◆ TASK DIRECTIONS:
In the listing that follows, give every line again exactly and omit the pictures.
◇ ◇ ◇ ◇ ◇ ◇ ◇
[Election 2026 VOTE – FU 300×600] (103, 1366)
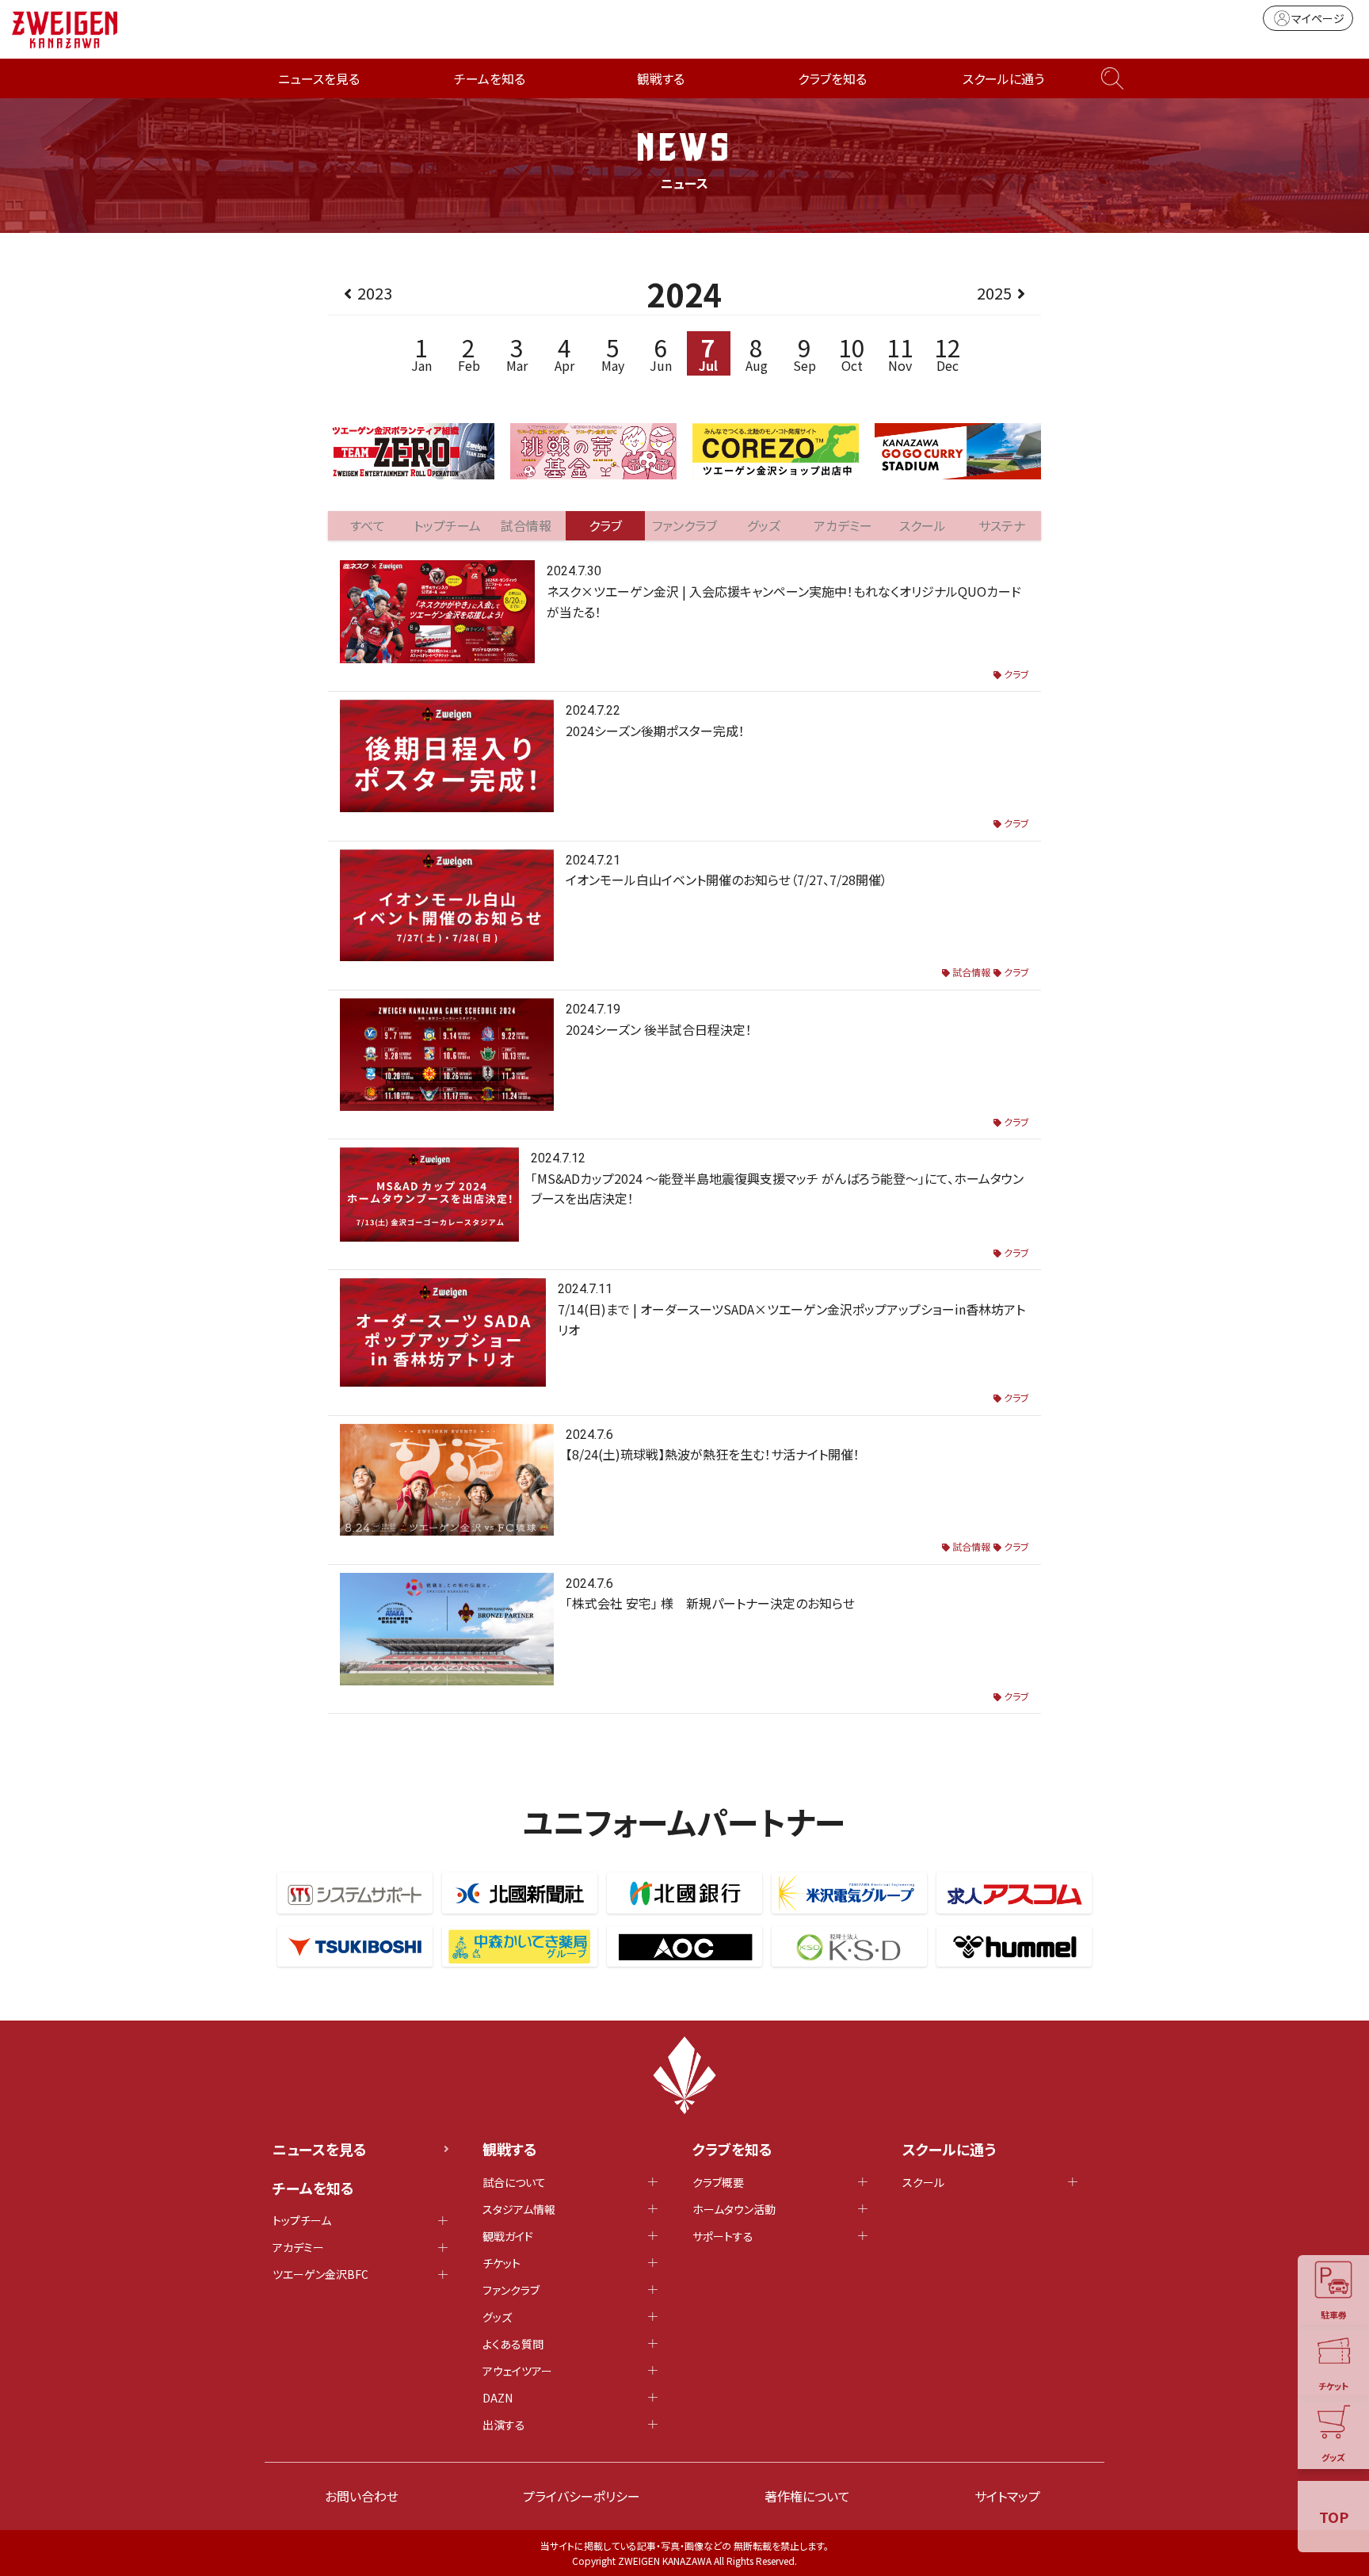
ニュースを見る (319, 78)
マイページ (1317, 18)
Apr (564, 353)
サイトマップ (1007, 2495)
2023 (374, 292)
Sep (804, 353)
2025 (994, 292)
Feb (469, 353)
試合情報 (971, 972)
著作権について (807, 2495)
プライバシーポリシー (581, 2495)
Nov (900, 353)
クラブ (1016, 674)
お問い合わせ (361, 2495)
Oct (851, 353)
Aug (757, 353)
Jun (661, 353)
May (612, 353)
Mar (517, 353)
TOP (1333, 2516)
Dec (947, 353)
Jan (421, 353)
◇ ◇ ◇ ◇ ◇ ◇ ◇
◆ REPLY:
[Election 2026 VOTE – FU 300×600] (103, 1366)
ニュースを見る (319, 78)
マイページ (1317, 18)
Apr (564, 353)
サイトマップ (1007, 2495)
2023 (374, 292)
Sep (804, 353)
2025 (994, 292)
Feb (469, 353)
試合情報 (971, 972)
著作権について (807, 2495)
プライバシーポリシー (581, 2495)
Nov (900, 353)
クラブ (1016, 674)
お問い合わせ (361, 2495)
Oct (851, 353)
Aug (757, 353)
Jun (661, 353)
May (612, 353)
Mar (517, 353)
TOP (1333, 2516)
Dec (947, 353)
Jan (421, 353)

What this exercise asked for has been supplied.